Your objective: Only the lines holding "will" are wanted. Copy every one from the records below.

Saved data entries
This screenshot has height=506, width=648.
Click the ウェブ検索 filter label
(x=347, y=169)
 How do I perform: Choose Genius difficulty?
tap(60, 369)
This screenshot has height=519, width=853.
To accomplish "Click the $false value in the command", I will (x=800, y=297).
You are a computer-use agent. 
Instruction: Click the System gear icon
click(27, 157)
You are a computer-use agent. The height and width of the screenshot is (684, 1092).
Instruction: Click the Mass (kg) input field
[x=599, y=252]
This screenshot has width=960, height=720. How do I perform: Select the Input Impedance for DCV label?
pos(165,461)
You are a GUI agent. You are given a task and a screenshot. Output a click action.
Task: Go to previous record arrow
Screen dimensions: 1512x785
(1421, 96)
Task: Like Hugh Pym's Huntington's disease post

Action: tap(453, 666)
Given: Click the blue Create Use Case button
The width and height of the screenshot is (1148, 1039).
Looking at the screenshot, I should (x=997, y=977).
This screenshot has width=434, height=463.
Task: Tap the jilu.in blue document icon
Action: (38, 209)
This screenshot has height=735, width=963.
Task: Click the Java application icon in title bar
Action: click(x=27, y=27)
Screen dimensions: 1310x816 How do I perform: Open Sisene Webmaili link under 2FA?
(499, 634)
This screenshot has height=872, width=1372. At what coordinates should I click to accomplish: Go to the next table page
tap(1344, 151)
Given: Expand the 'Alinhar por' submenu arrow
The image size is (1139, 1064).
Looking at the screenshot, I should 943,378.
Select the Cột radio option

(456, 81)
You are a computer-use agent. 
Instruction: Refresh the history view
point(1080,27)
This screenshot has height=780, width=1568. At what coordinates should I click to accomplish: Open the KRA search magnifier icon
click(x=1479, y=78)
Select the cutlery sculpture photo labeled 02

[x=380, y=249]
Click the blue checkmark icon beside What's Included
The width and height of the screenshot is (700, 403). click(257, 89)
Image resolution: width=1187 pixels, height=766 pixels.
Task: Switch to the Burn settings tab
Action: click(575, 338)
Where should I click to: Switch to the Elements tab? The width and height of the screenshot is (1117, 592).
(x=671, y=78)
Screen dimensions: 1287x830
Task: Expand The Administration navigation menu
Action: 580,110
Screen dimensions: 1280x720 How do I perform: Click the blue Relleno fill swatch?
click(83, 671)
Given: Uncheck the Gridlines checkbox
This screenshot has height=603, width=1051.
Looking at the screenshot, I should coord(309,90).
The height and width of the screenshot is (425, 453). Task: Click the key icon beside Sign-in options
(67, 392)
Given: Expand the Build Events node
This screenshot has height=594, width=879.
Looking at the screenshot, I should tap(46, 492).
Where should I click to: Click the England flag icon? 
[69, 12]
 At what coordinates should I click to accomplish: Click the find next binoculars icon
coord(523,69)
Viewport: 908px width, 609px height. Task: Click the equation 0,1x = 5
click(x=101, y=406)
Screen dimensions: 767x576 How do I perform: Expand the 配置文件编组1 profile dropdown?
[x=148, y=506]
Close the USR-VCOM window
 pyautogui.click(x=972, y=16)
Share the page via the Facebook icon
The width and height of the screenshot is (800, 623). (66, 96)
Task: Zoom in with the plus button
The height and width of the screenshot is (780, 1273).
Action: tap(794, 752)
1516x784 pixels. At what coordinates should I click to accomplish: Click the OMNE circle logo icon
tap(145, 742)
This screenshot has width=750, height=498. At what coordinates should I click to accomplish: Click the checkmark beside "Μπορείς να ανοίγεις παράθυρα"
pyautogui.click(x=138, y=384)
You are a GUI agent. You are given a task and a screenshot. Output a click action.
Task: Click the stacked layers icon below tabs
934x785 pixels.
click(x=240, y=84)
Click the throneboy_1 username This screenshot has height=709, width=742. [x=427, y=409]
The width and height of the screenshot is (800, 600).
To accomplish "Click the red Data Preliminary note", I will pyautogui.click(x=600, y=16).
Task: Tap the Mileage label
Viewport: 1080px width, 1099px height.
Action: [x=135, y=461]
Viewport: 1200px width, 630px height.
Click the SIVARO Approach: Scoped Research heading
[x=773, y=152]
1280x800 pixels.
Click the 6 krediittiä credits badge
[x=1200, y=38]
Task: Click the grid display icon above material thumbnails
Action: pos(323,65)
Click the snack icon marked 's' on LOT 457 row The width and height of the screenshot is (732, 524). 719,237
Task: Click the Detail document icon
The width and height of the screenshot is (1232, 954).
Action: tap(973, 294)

Completed exercise:
To accomplish "Click the $false value in the command", I will (x=800, y=297).
To accomplish "Click the red Data Preliminary note", I will pyautogui.click(x=600, y=16).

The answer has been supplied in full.